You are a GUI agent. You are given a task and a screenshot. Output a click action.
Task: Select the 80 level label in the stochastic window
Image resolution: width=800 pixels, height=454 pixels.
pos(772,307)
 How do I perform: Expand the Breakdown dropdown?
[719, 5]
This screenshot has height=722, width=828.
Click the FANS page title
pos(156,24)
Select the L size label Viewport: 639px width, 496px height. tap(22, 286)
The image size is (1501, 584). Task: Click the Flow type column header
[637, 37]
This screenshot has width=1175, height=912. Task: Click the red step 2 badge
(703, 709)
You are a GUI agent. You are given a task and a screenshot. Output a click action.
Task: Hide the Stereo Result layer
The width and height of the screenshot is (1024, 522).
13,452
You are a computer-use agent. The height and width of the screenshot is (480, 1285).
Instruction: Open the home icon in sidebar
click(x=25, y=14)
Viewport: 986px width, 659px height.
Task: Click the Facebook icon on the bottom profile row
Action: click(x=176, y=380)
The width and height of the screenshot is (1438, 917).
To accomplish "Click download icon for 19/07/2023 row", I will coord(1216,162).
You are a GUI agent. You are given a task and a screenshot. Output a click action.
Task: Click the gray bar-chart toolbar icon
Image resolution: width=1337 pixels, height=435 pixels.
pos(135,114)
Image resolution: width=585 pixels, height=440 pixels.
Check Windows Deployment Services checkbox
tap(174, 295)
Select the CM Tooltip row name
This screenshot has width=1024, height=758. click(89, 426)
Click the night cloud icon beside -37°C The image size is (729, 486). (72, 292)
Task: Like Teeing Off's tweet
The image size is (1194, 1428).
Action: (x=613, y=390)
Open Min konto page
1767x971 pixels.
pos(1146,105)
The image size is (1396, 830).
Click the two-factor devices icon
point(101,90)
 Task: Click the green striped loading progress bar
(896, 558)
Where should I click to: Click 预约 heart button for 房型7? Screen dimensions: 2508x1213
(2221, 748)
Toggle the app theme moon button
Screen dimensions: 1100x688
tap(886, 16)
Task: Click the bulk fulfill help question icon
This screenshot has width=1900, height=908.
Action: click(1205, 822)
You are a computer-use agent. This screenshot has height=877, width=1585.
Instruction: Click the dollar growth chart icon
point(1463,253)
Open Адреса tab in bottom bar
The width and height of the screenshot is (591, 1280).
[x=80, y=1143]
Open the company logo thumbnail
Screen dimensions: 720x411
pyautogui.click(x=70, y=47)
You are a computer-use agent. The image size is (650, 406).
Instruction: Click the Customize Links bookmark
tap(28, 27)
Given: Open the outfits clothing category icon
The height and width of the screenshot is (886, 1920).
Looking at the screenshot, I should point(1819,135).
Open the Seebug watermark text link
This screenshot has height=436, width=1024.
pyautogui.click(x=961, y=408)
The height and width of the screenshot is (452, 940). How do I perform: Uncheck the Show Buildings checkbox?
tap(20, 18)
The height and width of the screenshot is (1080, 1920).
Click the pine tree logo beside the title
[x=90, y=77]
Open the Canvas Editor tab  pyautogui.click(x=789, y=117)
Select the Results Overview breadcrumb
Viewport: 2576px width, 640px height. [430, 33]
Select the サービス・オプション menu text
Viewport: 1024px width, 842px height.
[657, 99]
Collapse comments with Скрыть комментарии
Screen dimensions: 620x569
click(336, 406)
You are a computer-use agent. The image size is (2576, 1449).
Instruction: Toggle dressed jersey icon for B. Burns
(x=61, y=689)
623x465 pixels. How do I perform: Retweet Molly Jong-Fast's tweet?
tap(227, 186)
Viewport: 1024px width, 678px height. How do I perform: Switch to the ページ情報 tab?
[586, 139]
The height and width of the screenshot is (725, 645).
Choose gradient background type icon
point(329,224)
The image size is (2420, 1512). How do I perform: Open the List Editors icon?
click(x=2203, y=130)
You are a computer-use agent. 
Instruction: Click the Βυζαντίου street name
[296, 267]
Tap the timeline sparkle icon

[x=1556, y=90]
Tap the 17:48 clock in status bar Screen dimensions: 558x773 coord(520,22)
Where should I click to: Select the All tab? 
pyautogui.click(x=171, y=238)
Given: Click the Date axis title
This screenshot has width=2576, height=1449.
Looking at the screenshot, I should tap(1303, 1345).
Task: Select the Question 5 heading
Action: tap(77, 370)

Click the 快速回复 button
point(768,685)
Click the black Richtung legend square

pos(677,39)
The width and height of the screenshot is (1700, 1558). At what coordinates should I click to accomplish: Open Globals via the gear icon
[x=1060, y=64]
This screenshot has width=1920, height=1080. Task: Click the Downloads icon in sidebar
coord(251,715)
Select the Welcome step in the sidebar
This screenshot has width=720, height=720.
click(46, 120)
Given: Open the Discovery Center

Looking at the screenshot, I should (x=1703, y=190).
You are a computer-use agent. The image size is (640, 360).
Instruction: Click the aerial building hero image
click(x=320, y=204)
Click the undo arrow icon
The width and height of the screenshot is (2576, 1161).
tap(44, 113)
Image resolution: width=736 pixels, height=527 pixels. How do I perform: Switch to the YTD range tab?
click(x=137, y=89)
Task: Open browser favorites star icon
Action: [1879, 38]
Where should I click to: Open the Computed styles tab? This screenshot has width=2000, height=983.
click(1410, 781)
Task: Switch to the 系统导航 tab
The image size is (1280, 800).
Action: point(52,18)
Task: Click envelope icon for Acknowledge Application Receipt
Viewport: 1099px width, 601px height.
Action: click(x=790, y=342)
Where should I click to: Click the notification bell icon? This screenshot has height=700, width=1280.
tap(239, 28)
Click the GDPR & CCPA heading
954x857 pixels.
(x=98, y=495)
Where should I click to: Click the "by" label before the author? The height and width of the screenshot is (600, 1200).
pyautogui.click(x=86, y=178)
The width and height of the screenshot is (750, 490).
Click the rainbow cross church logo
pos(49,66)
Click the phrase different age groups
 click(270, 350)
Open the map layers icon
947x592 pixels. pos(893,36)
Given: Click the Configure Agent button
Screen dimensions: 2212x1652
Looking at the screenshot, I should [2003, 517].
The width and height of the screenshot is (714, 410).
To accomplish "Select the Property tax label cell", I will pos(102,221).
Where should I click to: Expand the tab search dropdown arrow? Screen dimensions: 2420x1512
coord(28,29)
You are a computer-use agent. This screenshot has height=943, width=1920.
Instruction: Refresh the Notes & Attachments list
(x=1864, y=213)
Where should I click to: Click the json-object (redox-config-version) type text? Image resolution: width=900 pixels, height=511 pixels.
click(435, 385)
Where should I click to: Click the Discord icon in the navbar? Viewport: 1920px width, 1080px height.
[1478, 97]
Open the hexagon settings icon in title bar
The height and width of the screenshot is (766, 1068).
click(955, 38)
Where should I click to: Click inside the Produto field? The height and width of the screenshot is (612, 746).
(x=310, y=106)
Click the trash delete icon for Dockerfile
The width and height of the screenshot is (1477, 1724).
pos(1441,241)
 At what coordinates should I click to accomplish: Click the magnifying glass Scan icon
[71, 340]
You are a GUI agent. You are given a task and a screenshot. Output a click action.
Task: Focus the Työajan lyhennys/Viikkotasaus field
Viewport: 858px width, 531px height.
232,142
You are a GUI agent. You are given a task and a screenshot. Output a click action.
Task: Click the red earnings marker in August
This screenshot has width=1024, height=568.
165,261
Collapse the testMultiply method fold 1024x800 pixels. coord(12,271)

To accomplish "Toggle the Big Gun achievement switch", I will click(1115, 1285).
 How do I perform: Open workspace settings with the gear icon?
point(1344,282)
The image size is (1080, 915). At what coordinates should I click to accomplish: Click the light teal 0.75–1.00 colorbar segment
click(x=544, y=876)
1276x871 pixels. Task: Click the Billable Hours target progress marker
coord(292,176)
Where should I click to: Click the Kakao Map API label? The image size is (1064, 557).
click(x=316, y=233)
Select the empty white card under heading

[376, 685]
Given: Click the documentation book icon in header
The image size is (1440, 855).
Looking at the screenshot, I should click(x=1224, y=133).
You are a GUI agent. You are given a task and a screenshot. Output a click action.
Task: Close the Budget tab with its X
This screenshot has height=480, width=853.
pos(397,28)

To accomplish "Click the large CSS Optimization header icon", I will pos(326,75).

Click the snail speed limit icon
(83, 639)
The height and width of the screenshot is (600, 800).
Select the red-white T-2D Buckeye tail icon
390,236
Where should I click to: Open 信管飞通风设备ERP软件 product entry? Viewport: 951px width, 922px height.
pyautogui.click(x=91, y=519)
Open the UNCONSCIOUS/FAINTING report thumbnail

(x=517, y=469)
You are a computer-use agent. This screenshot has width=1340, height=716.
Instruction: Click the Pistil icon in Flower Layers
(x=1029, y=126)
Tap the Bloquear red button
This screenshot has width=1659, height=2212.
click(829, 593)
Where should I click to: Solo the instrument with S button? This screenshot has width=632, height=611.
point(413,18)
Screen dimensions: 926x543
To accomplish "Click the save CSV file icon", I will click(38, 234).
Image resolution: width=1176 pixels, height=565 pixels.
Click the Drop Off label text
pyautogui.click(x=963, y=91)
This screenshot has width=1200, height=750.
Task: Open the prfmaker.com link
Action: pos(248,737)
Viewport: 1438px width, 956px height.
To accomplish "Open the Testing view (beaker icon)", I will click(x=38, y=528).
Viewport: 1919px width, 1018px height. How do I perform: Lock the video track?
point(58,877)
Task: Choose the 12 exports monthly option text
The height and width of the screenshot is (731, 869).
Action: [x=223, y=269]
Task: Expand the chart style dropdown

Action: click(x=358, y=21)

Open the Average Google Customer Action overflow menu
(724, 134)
========================================
Requirements: Format the lines from the one containing "Given: Click the documentation" through the one containing "Looking at the screenshot, I should click(x=1224, y=133).", inclusive, as a numbered list, leaving out any blank lines.

Finished task:
1. Given: Click the documentation book icon in header
2. The image size is (1440, 855).
3. Looking at the screenshot, I should click(x=1224, y=133).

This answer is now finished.